Waikato Review Recommends System Improvements

An inquiry commissioned by the Director of Mental Health found that essential safeguards were missed, resulting in an 11-year-old girl being mistaken for an adult mental health patient, then twice being restrained and injected without consent.

Director of Mental Health Dr John Crawshaw extends his sympathies to both the child and her whānau.

To help prevent this happening again, the inquiry recommends clearer processes for confirming who patients are, better training for frontline staff, stronger communication and record‑keeping, more support for patients and whānau, and improved monitoring and follow‑up across services.

‘No parent would want their child to be mistaken for someone else, or mistaken for an adult, particularly where that mistake leads to restraint and treatment that should never have occurred’, says Dr Crawshaw.

‘I recognise the complexity of this case, the challenging conditions staff were operating under, and their good intentions. However, the outcome was unacceptable’.

He says there are safeguards intended to protect patients within mental health services, but these were not consistently applied in this case.
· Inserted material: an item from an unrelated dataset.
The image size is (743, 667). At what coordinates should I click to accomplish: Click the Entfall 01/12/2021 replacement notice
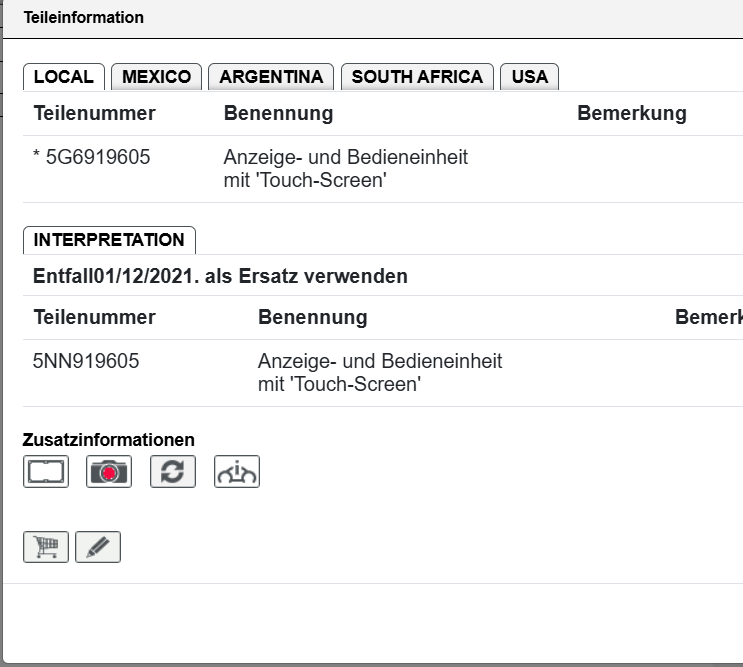(x=220, y=276)
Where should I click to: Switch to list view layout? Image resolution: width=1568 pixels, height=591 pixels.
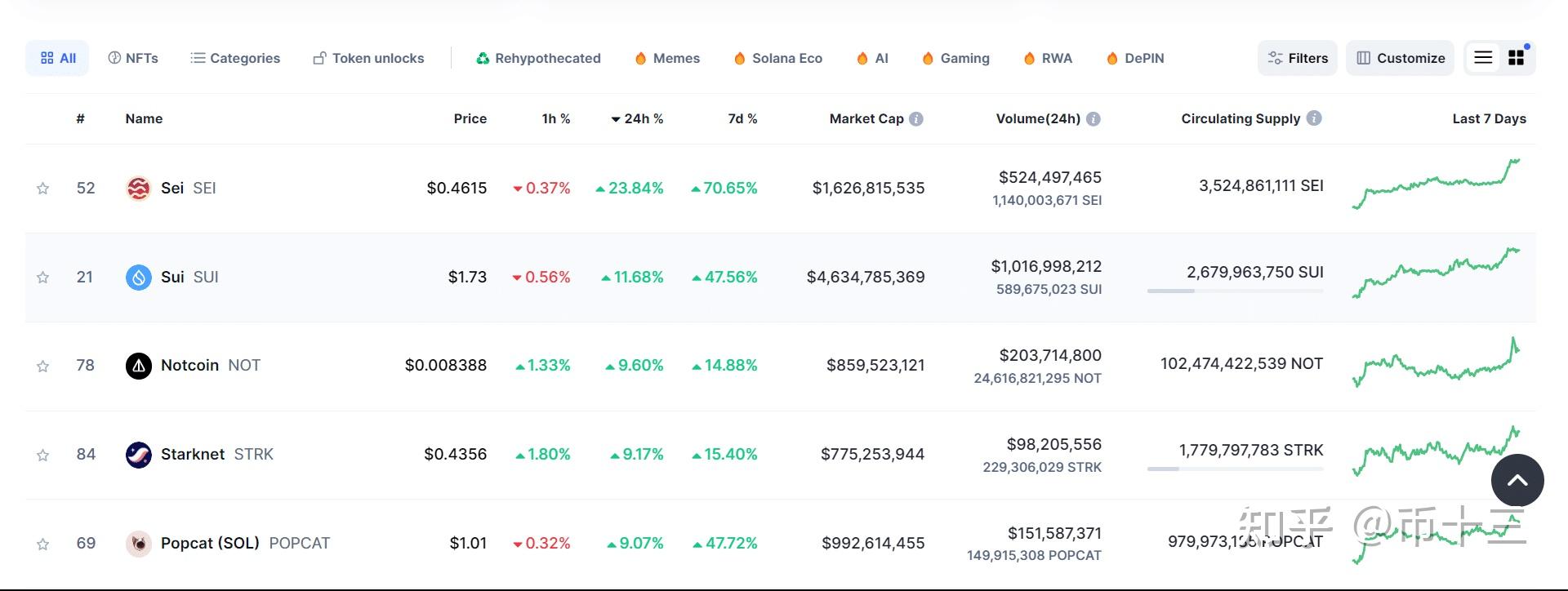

‘The failure to accurately confirm the child’s identity was the key and central failing,’ says Dr Crawshaw.

‘This failure undermined subsequent decision‑making and was compounded by staff not being aware of important policies, key decisions not being documented properly, breakdowns in communication between teams, and insufficient medical assessment.

The inquiry did not find a lawful basis for the two times the child was restrained and medicated without consent, even if clinicians had been treating the adult patient the child was mistaken for.

‘This inquiry focused on systems and practice, rather than focusing on individual blame,’ he says. He notes there are several other reviews of this case including by the Health and Disability Commissioner.

‘I have shared the inquiry report with the Health and Disability Commission and I have met with and written to Health New Zealand seeking a system response to the recommendations,’ he says.

Dr Crawshaw says Heath NZ has developed an action plan to address the recommendations and has committed to monitoring and reporting on progress.

‘This provides assurance that the issues identified are being addressed,’ he says. ‘This distressing case highlights the importance of applying safeguards consistently, every time, to protect patients across the health system and maintain trust in mental health services,’ Dr Crawshaw says.